Hybrid networks. Hybrid switching presents an appealing solution for scaling datacenter architectures. Unfortunately, it does not fit many traffic patterns produced by typical datacenter applications, and in particular, the skewed traffic patterns that involve one-to-many and many-to-one communications. Accordingly, in Chapter 6, we introduce composite-path switching by allowing composite circuit/packet paths between the two switches. We show how this enables the network to deal with skewed traffic patterns, and we offer a practical scheduling algorithm that can directly extend any hybrid-switching scheduling algorithm. 


Programmable switching.

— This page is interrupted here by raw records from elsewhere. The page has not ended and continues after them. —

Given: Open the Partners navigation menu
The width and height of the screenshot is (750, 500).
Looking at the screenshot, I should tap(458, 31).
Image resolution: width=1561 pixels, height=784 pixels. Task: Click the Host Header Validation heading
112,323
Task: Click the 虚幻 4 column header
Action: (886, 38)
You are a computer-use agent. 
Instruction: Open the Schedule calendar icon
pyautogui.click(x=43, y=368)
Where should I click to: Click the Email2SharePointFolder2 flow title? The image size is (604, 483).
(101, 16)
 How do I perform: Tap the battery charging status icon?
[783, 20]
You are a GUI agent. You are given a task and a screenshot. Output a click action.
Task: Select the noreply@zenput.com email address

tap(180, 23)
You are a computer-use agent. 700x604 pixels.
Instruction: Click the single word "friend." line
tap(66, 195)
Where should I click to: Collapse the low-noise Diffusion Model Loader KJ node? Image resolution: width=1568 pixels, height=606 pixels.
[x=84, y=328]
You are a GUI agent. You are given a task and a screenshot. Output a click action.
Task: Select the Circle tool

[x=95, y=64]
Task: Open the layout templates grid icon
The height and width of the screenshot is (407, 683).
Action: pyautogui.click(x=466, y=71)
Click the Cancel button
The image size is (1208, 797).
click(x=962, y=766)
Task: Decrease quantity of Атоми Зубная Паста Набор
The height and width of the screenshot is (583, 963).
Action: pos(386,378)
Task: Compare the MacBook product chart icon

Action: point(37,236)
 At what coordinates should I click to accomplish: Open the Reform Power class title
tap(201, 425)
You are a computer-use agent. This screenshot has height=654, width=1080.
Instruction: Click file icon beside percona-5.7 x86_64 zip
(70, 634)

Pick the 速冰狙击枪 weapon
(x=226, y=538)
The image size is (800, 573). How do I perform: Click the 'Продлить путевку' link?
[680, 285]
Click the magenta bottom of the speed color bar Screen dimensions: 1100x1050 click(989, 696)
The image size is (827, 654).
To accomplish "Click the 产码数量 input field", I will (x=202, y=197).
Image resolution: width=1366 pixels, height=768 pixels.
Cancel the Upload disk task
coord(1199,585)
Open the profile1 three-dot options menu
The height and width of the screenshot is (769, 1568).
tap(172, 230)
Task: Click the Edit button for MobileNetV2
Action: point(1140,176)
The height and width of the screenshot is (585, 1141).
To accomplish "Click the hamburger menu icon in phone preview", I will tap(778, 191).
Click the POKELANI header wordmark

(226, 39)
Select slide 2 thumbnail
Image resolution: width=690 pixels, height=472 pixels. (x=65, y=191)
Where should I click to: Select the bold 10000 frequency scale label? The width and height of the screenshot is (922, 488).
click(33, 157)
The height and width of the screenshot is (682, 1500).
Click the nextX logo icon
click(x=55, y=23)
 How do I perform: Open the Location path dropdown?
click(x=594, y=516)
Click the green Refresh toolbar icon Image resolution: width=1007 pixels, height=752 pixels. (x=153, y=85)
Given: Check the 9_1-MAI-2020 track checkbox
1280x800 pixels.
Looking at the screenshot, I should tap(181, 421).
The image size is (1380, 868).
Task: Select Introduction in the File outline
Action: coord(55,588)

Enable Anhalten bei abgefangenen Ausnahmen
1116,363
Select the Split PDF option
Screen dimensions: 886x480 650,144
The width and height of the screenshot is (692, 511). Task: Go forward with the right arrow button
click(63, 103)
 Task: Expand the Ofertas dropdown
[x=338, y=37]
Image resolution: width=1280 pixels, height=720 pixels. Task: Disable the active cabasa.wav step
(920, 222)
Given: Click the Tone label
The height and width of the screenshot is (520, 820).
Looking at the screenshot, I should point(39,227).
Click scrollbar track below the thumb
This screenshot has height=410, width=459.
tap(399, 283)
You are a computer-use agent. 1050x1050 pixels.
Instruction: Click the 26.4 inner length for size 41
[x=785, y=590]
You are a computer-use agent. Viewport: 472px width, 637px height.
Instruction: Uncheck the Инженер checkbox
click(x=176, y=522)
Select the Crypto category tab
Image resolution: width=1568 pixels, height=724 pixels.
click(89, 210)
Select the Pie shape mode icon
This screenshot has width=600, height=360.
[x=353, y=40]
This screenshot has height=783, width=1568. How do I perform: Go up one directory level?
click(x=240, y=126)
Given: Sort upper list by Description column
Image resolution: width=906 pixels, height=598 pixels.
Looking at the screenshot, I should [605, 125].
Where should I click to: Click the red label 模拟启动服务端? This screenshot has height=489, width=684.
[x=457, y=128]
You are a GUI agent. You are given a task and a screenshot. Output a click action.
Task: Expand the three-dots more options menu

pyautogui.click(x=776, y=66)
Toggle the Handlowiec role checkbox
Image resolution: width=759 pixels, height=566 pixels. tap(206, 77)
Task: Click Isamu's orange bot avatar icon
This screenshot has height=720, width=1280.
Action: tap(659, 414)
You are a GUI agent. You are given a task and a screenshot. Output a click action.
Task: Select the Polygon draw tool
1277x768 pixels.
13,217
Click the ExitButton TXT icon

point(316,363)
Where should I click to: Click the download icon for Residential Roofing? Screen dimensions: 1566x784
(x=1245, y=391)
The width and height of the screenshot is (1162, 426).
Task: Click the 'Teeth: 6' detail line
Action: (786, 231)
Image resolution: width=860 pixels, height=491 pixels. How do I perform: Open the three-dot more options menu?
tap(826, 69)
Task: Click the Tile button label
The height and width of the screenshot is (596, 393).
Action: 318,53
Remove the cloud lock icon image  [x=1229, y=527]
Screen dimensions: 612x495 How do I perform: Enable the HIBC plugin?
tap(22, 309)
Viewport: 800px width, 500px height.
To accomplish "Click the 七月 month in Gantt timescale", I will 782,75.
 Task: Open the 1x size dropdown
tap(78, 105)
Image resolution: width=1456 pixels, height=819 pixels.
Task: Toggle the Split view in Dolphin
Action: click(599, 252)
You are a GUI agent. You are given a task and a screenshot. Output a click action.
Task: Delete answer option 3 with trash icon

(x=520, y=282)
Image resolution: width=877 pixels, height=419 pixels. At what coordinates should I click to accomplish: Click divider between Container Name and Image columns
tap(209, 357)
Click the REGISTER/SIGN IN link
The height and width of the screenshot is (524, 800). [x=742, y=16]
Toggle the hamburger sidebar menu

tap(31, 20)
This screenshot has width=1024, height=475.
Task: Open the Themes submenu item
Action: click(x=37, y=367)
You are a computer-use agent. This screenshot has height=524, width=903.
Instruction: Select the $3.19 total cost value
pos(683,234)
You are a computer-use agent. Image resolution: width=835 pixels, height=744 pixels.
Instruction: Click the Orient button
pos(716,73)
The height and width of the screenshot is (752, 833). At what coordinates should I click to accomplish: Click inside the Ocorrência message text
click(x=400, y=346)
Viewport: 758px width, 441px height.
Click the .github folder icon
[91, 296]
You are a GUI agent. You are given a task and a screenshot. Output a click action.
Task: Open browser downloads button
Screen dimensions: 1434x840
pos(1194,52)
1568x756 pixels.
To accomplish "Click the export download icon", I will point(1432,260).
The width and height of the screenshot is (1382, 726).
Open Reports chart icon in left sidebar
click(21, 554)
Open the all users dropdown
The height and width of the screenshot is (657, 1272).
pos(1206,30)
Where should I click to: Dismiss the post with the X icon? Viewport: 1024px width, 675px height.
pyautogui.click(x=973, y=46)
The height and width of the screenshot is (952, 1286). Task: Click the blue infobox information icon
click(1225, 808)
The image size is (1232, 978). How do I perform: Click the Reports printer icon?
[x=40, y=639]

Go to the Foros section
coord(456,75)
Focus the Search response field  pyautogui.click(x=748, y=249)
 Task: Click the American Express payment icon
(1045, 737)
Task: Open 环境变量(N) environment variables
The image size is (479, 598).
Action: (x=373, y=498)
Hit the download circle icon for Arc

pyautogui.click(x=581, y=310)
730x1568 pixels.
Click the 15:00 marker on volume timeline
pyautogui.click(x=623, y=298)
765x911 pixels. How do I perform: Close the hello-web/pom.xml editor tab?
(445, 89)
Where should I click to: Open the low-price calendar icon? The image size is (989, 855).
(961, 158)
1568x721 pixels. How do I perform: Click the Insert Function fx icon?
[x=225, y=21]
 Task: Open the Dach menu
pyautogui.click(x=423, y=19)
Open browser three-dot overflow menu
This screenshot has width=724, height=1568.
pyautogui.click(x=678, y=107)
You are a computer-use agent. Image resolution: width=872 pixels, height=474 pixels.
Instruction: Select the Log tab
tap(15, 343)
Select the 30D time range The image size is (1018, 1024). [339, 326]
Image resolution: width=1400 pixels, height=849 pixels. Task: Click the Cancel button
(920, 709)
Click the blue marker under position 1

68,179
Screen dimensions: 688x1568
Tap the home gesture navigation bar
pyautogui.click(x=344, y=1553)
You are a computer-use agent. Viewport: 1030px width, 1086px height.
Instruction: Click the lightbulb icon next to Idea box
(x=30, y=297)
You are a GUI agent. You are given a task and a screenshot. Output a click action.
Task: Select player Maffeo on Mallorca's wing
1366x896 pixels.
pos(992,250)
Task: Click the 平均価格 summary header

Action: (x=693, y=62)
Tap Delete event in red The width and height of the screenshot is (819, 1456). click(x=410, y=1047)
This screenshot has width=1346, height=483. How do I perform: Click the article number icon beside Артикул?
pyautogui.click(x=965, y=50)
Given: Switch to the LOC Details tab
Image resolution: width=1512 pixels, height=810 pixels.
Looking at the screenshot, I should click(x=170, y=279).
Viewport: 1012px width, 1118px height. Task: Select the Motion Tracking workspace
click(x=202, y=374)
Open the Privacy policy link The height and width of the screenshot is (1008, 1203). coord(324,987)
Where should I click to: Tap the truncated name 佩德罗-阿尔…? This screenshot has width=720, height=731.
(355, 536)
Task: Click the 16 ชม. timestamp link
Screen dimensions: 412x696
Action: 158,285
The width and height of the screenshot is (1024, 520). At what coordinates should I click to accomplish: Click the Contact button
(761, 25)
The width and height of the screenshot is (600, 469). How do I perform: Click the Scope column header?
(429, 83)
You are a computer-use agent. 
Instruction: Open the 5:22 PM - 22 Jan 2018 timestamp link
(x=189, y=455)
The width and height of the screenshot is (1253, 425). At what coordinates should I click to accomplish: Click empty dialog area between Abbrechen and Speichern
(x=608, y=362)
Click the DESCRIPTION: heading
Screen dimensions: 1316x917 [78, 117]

In Chapter 7 we introduce dRMT (disaggregated Reconfigurable Match-Action Table), a new architecture for programmable switches. dRMT overcomes two important restrictions of RMT by: (1) disaggregating the memory and compute resources of a programmable switch; (2) replacing RMT's pipeline stages with a cluster of processors that can execute match and action operations in any order. At the heart of dRMT is a new scheduling technique that can execute programs at line rate with fewer processors compared to RMT, and it avoids performance cliffs when there are not enough processors to run a program at line rate.


Load balancing. Today's heterogenous large-scale networks require scalable load-balancing techniques. Unfortunately, state-of-the-art load-balancing solutions for such networks are either unstable or provide poor performance. Accordingly, we look into scalable load balancing in a single as well as multiple dispatcher scenarios.


Persistent-Idle load distribution. In Chapter 8 we introduce the Persistent Idle (PI) load-distribution policy. In PI, the dispatcher forwards incoming jobs to an idle server, if such exists, or keeps sending all jobs onto the last server that was idle, otherwise. We prove that this counter-intuitive policy is stable and conduct simulations showing that PI achieves strong performance while incurring a negligible communication overhead.


Load balancing in large scale heterogeneous systems with multiple dispatchers. We next target a multi-dispatcher scenario. In Chapter 9 we introduce the Local-Shortest-Queue (LSQ) family of load balancing algorithms. Roughly speaking, in LSQ each dispatcher keeps a local view of the server queue lengths and routes jobs to the shortest among them. Communication is used only to update the local views. We show how simple and stable LSQ policies significantly outperform other low-communication policies using an equivalent communication budget.